By thinking of language as a grid, one avoids characterizing Saussure's signifying system as closed. A new sign, the articulus as S = (sfr, sfd), is represented by adding two new lines to the grid that intersect at S = (sfr, sfd). If sfr or sfd is already present on the grid, the existing sfr or sfd is overloaded as part of more than one active node. As examples, there is the signifier, internet, and there are the many signifieds linked to the overloaded signifier, cool. This process of adding lines to the grid or activating existing nodes on the grid can continue indefinitely.

One can thrust the notion of language as a grid farther into language, by splitting the community into its list of individuals, and opening the dimension of the variable, individual. If individuals are endowed with a personal language grid, reflecting differences in linguistic inheritance and experience, the three-dimensional community language grid that emerges subordinates the universal, two-dimensional grid. For a sign to be acceptable to the community, corresponding nodes on individuals' grids must be active to permit comprehensible communications. Heidegger's dif-ference is the new dimension of the individual, permitting the traverse between collective and individual properties of language. Alienation is the pain of being alone, the ache of "Being" an individual, the "Schmerz" of "Angst."

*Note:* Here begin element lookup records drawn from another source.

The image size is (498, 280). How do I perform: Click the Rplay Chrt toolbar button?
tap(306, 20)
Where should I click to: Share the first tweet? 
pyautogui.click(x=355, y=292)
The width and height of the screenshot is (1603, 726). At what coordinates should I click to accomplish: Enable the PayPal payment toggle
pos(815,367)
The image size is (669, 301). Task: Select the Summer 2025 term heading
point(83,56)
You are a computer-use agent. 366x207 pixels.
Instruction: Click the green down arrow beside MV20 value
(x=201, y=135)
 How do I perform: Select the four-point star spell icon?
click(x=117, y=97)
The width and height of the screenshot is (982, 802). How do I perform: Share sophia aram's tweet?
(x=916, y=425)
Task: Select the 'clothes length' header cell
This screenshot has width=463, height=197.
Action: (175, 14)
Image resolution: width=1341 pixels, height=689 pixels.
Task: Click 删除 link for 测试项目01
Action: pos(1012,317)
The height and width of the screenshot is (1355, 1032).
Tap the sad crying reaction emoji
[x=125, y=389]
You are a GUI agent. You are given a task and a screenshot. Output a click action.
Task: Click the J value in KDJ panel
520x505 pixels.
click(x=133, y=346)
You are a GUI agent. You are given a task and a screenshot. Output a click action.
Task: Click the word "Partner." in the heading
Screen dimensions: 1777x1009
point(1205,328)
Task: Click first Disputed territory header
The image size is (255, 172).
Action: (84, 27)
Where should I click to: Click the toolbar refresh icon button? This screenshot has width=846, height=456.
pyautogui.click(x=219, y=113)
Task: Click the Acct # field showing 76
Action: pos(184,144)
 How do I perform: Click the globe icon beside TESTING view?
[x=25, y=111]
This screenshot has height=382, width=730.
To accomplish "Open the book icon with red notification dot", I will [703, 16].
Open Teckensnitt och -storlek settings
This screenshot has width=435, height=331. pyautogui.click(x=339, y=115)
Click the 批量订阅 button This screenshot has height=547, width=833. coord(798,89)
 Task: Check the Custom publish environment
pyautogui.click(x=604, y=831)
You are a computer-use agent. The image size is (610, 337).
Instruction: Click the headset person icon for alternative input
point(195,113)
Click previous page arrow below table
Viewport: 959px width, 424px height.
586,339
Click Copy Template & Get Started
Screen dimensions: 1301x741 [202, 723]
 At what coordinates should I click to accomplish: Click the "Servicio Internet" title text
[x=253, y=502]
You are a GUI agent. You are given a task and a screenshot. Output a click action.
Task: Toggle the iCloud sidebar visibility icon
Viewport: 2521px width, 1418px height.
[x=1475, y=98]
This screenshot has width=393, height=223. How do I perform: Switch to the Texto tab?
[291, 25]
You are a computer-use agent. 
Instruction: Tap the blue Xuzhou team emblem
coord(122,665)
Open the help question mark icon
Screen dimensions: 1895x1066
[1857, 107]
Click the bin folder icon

By adding yet another dimension, time, to the model, one can discuss with Saussure how social forces change the language grids, incrementally, over time. Modelling language as a relational grid eliminated questions about the "centre." With the variable time included, can one avoid the question of the "origin," and the related question of getting something from nothing? Can one ignore the "origin" by asking how there can be nothing without something? Why do questions about the "origin" arise? Of Heidegger's fourfold universe, only mortal man speaks with language. Is mortal man's house of language a house of death, called primarily by death's stillness? Pain tearing birth and death asunder unites spirit with time allowing "Being" towards beginning and end. Death crystallizes "Being." Death empties, "versteinert," one's surging "Schmerz."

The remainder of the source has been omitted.